Chen Zhihui: Politically, we were carelessly unalert, and we
had no idea that the security apparatus had been following us since
our performance of Madame White Snake. After the NTU Guangming Daily
and Keelung Middle School were both sniffed out, countless bright eyed youths
were detained. Only then did Dr. Guo Xiucong and I flee Taipei to dodge
arrest.16
Dr. Guo Xiucong was such a workaholic! We had fled to avoid persecution,
but wherever he went, he connected with the local organization and continued
working.17 We passed
through Taichung, Tainan, Kaohsiung, and Lanyang and visited almost every single
indigenous village. Later, I started to miss our newborn, and Dr. Guo Xiucong
had to take me back to Taipei.
Somebody must have turned on us. When we returned home, that night, intelligence officers surrounded the four corners of our home. I once again left behind our 6 month old newborn, we escaped through an underground tunnel in his house. I heard our neighbors cover for us, telling the spies, “I heard they went to the Mainland.”
Cai was arrested at the end of April, 1950. At the time, we had no idea. It was only after we were detained and thrown in jail that I found out that Cai had confessed to everything. He was the first to snitch on Dr. Guo Xiucong. I’m not sure if Dr. Guo knew about this, and I’m even less sure about how he would take the news. His ideological mentor, his political role model turned him in! How could you explain that?
Cai Hanting: That afternoon, we were detained. I filled out the paperwork and handed over my clothes, belt, shoes to the police for a strip search. I entered the cell, and behind me I heard the loud thud of an iron door closing. Right then and there, I was paralyzed in fear.
I leaned on the wall by the cell door. Suddenly, I saw a man leave a narrow cell, dragging his feet along the corridor. He held on to the wall for support as he slowly limped his way out. I saw blood flowing down his legs, which were red and swollen. It was here that I saw those shining eyes behind the glasses.
“Ah! Brother Guo!” I couldn’t help but call out his name. In silence, it was those eyes of his in their resolute compassion that brought peace to my state of shock. The police escorted him out, still limping.
“Enough is Enough”
In the detention center, Cai’s cell was diagonal from ours. When he was called out for questioning, nearly every single detainee booed him as he walked past their cells. But not Brother Guo. He didn’t show a trace of malice towards Cai. Not only did he refuse to curse at Cai, unlike the rest of us, he once even told me that Cai was the person he respected the most in this world.
After Cai was detained, he snitched on the entire organization, leading to the height of the 1950s purges. When revolutionaries become traitors, the people will never look at them the same. But Brother Guo always saw the best in people, even the snitches. I never understood how he looked at Cai, a man hated to the bone by so many of us, with so much forgiveness and respect. A character of such generosity! Cai ratted out on countless precious patriotic lives in exchange for a prominent position in the intelligence bureau, and passed away only recently.

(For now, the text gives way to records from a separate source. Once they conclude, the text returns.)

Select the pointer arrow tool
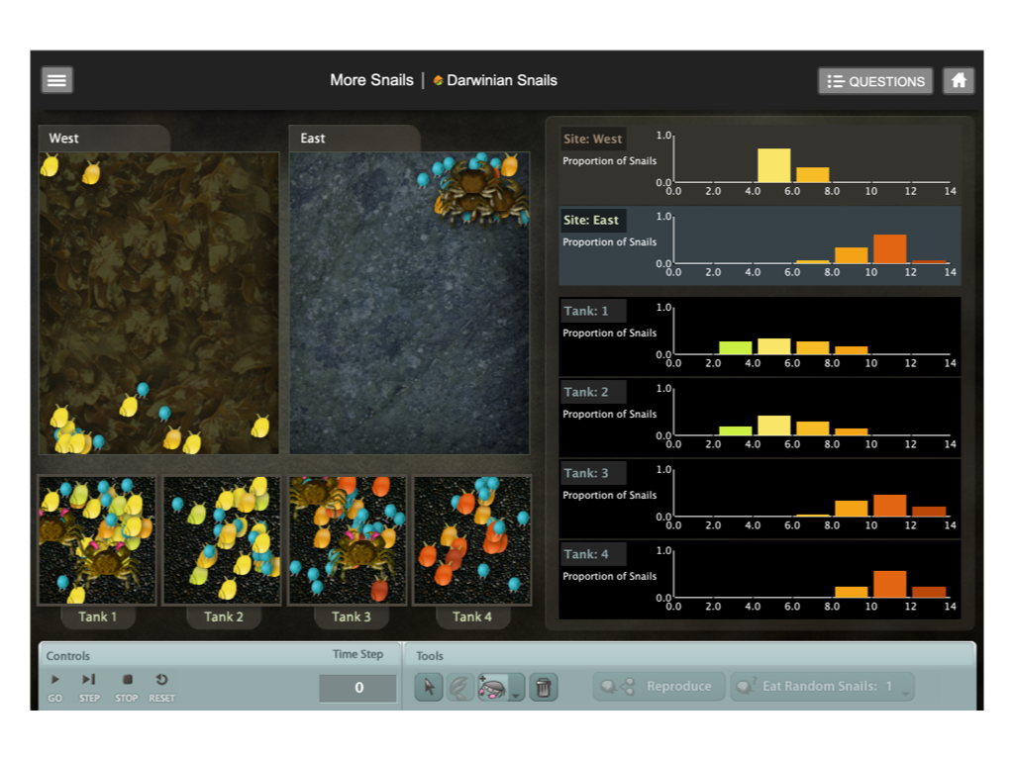This screenshot has height=760, width=1014. pos(428,688)
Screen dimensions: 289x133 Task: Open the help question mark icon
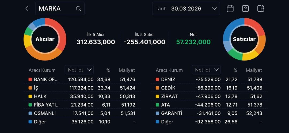(245, 9)
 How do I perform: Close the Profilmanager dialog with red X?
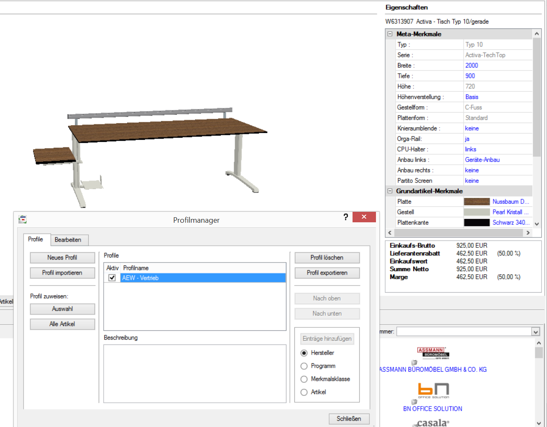[x=364, y=217]
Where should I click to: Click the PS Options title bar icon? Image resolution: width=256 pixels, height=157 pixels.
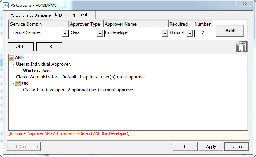click(x=6, y=5)
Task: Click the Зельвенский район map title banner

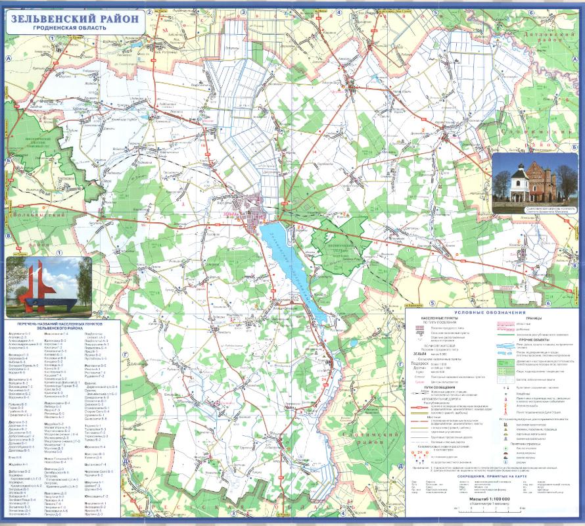Action: (74, 20)
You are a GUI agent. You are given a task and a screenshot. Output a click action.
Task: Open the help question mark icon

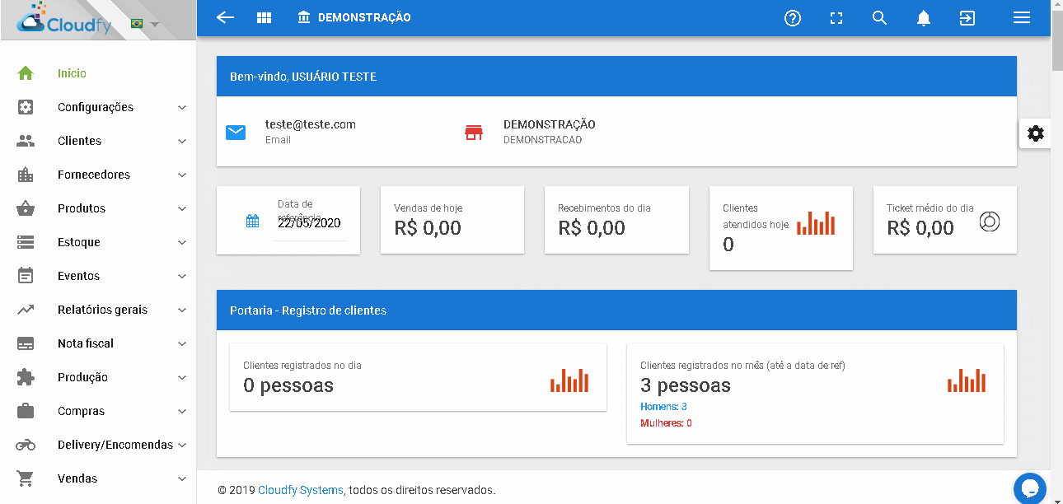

There was a clear pattern, every time Cai left questioning, a new batch of comrades were jailed. Even Brother Guo was reaching his limit. One day, as Cai was being escorted out, as he passed the cell we shared, Brother Guo spoke up, “Brother Cai, say no more, enough is enough…”
One day, Brother Guo suddenly turned to me and laughed, “It all makes sense to me now. This time, I think I’ve met my match. All you all did was read a few books, you should be out of here in a few months! But me, I’ve already lived an extra seven years. I should have died at the hands of the Japanese military police. I got lucky, that’s all. It’s unfortunate though, I wish I could have lived a few more years, done some more work. There’s so much to be done!”
Later, the central government offered him to confess to the entire province in exchange for a second chance.18 They tempted him with a cushy official job, and even brought up Chen Duxiu as an example. They told him, a petit bourgeois guy like him would surely be criticized and fall from grace one day. But Brother Guo stood resolute, unwavering.
In the end, Brother Guo, Xu Qiang and other core leadership were sent to the Green Island military court, and I never saw him again.
I’ve already lived an extra seven years. I should have died at the hands of the Japanese military police. I got lucky, that’s all. It’s unfortunate though, I wish I could have lived a few more years, done some more work. There’s so much to be done!
Bloodstained Gold
Chen Zhihui: We were hiding in Chiayi at a friend’s house in May of that year. It was the night of May 2nd! After the lights went out, the police knocked on the door with the butt of their rifle, and pulled us out of bed. Our friends, the Xu brothers, were both graduates of the NTU Faculty of Law. Later on they were both shot dead.
That night we were taken to the detention center in Yanping Road in Taipei. Shortly after jailing him, they cuffed together Dr. Guo Xiucong’s legs together with 11-pound cuffs. I couldn’t take it. He would occasionally pass me notes to keep me comforted.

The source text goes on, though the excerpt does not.